French fundamentalist Catholics have been waging a sometimes violent campaign of protests in recent months against works they perceive as blasphemous, picketing plays and pelting theatre-goers with eggs.
"Golgota Picnic" by Argentinian director Rodrigo Garcia, is moving to the Theatre du Rond Point on the Champs Elysees after a run in the southwestern city of Toulouse, where it drew protests and charges of "Christianophobia".
Two men linked to the fundamentalist Catholic movement were arrested in the basement of the theatre on Saturday as they attempted to disable the venue's alarm system.
And the Institut Civitas traditionalist movement has warned on its website that Christians will picket the Paris theater for as long as the play is shown there, from December 8 to 17.
The French capital was hit in October by a wave of protests against a work by Italian dramatist Romeo Castellucci, "On the Concept of the Face, Regarding the Son of God". The Catholic Church had distanced itself from the protests.
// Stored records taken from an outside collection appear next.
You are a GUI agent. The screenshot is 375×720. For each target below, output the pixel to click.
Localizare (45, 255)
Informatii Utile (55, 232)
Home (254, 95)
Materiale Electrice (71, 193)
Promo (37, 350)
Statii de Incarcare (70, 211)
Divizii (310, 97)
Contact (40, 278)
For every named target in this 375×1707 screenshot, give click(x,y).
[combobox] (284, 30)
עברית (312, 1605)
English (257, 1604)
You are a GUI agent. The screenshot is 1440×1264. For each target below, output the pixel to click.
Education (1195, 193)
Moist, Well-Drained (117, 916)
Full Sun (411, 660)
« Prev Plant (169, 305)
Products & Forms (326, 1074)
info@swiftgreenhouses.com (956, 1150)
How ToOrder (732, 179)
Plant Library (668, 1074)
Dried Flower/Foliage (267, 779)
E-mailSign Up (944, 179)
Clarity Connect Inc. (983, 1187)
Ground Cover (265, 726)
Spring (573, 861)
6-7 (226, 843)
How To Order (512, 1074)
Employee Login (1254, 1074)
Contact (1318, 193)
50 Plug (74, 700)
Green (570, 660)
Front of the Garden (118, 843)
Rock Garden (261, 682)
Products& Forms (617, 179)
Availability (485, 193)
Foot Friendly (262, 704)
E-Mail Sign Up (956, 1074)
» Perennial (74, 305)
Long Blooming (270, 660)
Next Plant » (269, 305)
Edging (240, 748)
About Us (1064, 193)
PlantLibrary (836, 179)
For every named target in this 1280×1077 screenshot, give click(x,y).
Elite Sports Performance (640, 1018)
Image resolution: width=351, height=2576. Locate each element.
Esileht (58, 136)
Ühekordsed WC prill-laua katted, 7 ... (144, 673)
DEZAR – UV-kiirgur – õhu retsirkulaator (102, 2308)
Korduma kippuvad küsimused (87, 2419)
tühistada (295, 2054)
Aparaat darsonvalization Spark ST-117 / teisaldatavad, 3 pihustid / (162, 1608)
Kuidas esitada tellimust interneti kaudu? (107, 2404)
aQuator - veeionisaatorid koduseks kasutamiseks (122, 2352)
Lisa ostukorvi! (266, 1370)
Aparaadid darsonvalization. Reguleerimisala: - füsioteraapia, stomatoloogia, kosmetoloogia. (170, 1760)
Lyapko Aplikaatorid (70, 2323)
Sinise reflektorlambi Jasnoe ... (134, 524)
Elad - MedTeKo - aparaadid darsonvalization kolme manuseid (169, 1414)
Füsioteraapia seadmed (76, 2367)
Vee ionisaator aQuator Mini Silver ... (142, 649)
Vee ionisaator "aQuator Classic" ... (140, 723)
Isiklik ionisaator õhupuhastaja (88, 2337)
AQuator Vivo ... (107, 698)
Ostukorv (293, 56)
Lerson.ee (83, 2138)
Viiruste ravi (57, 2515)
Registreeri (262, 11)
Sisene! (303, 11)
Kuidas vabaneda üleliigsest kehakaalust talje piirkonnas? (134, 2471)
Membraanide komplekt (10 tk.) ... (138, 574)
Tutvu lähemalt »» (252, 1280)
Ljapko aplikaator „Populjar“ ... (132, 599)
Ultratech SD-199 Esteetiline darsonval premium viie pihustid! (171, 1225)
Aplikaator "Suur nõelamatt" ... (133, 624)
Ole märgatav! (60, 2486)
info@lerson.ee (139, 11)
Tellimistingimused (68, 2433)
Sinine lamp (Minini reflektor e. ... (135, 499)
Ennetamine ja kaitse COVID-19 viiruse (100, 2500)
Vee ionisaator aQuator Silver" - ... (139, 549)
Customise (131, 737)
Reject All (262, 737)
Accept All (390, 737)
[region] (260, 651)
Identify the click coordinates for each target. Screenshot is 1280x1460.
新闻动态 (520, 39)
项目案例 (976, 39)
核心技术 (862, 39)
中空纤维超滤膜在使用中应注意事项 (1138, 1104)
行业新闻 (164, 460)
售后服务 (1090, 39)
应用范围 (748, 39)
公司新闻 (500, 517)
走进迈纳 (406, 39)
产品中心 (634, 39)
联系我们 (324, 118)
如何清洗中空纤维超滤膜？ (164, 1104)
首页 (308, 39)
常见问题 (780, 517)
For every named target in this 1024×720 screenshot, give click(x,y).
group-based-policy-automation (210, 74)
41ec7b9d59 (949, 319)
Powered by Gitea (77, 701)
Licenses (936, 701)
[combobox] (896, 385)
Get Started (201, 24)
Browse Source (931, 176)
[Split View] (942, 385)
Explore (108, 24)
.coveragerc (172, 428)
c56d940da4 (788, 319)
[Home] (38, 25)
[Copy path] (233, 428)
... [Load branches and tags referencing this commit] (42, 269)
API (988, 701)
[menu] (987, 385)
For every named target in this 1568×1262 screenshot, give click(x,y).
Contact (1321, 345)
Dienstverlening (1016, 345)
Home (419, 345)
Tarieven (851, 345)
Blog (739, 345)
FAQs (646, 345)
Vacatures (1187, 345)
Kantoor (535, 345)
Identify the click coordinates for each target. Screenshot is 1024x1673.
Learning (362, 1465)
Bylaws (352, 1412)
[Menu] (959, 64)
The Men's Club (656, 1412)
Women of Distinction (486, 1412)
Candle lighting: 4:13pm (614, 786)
This time, however, mainstream Christians have also voiced offence at a play that is peppered with provocative references to Christianity, before a musical epilogue performed by a naked pianist.
"Golgota Picnic" is a virulent critique of consumer culture as well as religion, at one point showing actors making hamburgers out of meat and live worms, while buns litter the stage in an allusion to the bread of Christ.
Two "crucifixion" scenes shows an actor being nailed to the floor through his clothes, while in another the actor lies splayed in a cross on the ground, while his face is covered with ground meat.
A long monologue describes Christ as a "bloody devil", and the apostles as "12 losers among the millions who listened to Christ".
The Archbishop of Paris Cardinal Andre Vingt-Trois is urging Catholic faithful to join in prayer Thursday night in protest at a play that "insults the figure of Christ".
Paris mayor Bertrand Delanoe issued a statement voicing "concern" and "indignation" at the threats, which he said followed a "campaign of hate" against Castellucci's play.
He said Paris authorities would do all they can to ensure "Golgota Picnic" can go ahead, in the name of freedom of expression.
France counts an estimated half a million traditionalist and fundamentalist Catholics, according to the Christian newspaper La Croix.